There is a lot to consider with this method. More and more carriers are offering services and APIs that allow you to do this; Vodafone comes to mind - with their NBIoT /LTE-M offering and Melita.Io with their LoRa offering. These providers allow you to offer new business models which focus your offering on value-added services rather than a one off product transaction, or leasing equipment with a single fixed cost (no variable usage cost). These models are great because you can finally answer your customer's questions about how many CAN signals (IoT Telemetry data) they can send for €40 per month?

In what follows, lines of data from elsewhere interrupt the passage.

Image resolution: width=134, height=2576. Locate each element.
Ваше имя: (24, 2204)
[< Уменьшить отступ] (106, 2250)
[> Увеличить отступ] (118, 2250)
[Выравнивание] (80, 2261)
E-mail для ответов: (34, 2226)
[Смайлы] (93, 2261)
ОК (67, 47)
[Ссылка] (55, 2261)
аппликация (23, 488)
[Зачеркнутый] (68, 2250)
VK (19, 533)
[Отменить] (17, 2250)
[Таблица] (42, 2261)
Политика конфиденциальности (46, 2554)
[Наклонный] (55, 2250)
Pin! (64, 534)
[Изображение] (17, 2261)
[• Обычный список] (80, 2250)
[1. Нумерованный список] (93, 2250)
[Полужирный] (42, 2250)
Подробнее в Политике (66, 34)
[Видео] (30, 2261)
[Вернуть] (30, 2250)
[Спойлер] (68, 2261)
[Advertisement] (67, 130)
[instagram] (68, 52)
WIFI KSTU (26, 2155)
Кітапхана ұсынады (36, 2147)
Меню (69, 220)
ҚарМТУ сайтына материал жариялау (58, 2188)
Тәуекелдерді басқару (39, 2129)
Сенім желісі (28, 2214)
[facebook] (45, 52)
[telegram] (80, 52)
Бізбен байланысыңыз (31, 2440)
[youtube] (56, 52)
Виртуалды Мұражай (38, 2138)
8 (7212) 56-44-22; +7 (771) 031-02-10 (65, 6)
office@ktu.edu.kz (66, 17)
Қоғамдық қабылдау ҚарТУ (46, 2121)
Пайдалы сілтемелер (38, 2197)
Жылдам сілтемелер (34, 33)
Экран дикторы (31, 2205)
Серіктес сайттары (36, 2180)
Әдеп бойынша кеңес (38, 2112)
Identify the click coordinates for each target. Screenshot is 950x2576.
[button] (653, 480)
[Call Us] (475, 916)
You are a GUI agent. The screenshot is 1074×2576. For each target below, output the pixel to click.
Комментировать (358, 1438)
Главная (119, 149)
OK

In conclusion, In the IoT world, data packets are usually much smaller, but sent more frequently than in the consumer world. The problem is that IoT devices are often deployed in scenarios where connectivity is intermittent which could easily add a multiplier of 2 times to 10 times on data transmission costs. To save dollars on IoT data costs, I discussed nine strategies that you can employ. If you cannot reduce your data costs, you can consider switching from a usage based model to a subscription model.